Stored data:
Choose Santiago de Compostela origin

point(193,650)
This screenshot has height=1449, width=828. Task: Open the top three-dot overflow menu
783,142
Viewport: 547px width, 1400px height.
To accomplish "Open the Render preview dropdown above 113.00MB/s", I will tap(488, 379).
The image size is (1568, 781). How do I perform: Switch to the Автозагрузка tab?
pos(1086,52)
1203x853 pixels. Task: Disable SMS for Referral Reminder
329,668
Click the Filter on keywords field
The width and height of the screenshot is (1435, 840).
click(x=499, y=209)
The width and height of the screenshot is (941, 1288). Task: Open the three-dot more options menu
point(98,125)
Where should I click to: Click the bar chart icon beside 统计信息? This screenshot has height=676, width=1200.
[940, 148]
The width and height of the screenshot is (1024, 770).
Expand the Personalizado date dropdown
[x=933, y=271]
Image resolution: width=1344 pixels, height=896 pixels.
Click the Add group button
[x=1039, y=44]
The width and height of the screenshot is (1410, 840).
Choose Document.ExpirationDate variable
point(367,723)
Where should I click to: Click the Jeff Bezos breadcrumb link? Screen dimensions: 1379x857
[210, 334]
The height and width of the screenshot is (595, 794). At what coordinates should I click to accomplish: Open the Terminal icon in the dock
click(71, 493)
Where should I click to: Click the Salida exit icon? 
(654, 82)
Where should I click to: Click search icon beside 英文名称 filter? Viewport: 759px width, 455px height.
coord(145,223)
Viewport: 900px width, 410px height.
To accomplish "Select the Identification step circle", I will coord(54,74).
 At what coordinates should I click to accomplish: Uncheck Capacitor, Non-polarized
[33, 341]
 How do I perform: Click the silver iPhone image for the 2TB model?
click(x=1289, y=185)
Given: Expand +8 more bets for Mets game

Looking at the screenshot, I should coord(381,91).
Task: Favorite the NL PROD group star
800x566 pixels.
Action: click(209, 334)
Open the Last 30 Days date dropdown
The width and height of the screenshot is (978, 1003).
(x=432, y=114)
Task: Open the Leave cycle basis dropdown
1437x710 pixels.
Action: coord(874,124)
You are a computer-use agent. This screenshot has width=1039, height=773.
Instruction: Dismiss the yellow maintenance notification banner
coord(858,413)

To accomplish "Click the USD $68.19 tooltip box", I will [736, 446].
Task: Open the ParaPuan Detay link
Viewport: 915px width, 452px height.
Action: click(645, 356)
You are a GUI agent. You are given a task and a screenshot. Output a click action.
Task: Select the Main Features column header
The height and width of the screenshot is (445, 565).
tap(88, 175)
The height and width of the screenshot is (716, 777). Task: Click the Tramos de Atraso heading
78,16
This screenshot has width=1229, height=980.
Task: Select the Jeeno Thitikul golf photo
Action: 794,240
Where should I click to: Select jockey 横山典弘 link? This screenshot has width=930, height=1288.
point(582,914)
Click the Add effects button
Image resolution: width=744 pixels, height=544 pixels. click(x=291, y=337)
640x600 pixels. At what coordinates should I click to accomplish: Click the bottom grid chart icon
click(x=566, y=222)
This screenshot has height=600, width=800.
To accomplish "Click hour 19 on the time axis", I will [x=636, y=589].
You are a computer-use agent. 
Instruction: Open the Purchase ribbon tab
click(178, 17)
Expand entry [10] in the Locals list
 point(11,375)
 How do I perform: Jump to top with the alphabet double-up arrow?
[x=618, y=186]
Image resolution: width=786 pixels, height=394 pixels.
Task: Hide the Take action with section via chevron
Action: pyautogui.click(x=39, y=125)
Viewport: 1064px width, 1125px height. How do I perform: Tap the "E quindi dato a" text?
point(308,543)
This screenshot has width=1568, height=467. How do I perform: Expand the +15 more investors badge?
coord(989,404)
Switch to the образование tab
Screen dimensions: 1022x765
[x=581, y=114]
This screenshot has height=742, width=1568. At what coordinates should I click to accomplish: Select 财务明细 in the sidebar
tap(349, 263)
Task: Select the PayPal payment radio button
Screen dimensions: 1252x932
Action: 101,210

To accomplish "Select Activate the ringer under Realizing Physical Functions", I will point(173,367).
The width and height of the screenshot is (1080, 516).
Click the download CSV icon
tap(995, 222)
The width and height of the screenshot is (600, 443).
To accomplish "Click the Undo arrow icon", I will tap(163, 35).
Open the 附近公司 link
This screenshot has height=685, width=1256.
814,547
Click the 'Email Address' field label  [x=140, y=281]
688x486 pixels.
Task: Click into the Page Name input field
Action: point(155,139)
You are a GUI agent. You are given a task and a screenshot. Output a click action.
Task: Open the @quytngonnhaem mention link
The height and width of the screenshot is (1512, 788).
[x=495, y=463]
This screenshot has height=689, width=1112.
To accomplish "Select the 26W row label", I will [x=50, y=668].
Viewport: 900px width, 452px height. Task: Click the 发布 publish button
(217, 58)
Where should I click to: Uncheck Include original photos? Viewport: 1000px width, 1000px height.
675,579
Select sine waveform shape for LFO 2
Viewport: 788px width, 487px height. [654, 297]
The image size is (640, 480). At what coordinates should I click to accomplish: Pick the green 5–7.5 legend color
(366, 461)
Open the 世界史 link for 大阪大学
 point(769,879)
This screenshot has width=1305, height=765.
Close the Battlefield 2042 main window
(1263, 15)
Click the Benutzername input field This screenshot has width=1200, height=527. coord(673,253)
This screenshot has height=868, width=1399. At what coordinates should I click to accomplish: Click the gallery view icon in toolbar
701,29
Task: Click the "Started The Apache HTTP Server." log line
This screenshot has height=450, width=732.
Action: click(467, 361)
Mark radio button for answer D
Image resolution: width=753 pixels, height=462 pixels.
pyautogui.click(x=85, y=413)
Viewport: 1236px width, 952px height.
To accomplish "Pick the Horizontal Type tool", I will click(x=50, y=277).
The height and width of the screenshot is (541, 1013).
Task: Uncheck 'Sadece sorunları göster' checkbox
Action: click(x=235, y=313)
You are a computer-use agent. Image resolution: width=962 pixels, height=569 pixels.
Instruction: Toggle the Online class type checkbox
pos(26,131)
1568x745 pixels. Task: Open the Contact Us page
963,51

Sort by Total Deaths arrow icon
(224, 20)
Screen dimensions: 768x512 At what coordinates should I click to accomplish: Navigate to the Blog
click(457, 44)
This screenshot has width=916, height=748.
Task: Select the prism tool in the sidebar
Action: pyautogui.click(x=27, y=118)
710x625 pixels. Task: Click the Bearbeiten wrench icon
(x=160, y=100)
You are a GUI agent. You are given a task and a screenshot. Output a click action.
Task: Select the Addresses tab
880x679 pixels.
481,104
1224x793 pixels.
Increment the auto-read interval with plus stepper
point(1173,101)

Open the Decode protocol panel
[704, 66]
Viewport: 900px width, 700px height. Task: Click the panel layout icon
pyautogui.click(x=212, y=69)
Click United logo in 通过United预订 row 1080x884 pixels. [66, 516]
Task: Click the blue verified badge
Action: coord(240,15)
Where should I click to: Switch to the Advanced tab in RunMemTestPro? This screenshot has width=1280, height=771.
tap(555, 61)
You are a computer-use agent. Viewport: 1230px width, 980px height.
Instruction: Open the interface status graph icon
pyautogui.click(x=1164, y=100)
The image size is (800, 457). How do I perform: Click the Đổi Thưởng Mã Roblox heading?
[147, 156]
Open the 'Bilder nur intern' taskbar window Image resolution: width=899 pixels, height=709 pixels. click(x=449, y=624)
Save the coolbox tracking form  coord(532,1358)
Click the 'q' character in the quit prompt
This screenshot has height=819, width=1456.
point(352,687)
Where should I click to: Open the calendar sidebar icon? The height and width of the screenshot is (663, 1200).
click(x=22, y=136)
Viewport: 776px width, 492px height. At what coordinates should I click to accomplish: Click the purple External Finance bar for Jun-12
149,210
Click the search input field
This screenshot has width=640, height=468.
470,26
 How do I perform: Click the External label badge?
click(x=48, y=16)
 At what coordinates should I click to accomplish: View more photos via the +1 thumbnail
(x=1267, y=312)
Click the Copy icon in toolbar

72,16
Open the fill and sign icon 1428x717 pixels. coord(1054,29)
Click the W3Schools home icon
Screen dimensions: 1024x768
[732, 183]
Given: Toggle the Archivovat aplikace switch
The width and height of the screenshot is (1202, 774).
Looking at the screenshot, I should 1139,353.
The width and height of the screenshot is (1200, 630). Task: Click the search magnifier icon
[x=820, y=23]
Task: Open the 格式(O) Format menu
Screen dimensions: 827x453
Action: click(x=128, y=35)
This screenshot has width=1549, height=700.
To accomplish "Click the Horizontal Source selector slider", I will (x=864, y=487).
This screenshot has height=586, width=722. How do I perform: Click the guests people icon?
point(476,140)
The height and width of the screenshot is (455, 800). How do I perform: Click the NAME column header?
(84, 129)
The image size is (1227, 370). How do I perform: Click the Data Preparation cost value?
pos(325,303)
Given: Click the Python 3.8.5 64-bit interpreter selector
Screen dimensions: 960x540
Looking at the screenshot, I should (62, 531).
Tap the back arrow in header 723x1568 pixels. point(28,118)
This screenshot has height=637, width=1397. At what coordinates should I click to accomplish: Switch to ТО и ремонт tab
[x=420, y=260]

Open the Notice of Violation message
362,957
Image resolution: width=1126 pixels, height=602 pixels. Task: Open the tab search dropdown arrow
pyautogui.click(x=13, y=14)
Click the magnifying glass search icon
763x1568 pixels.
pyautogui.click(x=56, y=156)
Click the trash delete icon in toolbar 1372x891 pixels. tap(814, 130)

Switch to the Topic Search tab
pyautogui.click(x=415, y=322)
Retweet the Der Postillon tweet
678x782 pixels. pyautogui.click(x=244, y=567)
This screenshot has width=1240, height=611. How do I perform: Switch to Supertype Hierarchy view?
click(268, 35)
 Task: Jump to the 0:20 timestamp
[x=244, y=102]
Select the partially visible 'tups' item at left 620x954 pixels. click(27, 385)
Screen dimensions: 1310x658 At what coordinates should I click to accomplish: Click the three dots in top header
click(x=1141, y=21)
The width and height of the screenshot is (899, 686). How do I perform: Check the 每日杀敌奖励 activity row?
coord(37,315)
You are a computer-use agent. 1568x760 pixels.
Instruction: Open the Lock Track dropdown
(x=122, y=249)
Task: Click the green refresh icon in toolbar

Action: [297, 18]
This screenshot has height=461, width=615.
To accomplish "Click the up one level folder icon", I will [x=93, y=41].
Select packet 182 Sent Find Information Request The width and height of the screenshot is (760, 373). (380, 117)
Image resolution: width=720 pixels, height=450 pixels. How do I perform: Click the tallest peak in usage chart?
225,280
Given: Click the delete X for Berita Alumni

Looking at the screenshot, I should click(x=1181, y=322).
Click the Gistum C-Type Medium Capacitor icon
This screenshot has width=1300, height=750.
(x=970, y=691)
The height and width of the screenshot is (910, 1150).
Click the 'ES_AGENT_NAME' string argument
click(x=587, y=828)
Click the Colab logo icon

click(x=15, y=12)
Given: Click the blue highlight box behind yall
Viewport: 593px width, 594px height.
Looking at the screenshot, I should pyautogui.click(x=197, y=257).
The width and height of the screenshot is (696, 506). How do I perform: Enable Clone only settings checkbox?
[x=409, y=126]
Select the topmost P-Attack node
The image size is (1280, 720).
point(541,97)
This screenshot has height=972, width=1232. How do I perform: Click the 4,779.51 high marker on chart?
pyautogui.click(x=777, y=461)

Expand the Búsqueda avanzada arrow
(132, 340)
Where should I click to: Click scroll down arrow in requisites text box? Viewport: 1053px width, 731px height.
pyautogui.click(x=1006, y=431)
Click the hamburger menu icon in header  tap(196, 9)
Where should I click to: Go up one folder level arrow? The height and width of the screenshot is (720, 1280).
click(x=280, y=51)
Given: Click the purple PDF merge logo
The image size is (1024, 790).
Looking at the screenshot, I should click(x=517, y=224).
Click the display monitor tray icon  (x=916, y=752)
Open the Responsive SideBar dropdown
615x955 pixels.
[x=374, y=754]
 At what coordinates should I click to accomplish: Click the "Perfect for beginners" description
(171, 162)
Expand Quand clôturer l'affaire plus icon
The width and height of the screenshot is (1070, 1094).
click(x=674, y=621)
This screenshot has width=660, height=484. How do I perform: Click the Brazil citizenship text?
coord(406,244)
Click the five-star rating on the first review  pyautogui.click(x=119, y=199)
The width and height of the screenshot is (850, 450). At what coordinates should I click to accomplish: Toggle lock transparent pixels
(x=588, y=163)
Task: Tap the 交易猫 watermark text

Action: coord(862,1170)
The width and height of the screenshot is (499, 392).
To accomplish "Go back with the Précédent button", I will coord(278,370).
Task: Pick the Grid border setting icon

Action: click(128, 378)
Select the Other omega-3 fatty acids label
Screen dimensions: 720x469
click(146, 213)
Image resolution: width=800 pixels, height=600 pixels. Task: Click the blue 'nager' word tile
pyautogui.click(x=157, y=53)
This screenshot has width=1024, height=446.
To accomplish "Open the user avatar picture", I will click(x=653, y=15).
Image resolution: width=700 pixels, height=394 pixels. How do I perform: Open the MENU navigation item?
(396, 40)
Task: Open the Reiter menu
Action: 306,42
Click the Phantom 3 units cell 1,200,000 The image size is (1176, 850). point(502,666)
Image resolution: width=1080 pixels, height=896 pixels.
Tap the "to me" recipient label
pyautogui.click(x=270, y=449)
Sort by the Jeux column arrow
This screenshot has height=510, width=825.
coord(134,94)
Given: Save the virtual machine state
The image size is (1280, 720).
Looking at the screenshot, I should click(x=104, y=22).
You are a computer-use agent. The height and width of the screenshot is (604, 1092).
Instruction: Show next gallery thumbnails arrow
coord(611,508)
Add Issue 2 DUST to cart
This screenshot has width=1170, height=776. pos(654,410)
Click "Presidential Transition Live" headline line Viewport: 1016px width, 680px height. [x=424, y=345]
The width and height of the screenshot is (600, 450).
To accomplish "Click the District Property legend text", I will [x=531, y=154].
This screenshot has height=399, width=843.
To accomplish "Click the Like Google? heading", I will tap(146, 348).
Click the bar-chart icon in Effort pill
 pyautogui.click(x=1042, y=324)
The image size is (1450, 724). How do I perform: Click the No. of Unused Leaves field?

> _TASK OBJECTIVE_: How many lines in the records above hold the string "computer"? Only the number is wanted.

> _RESPONSE TO THIS TASK_: 6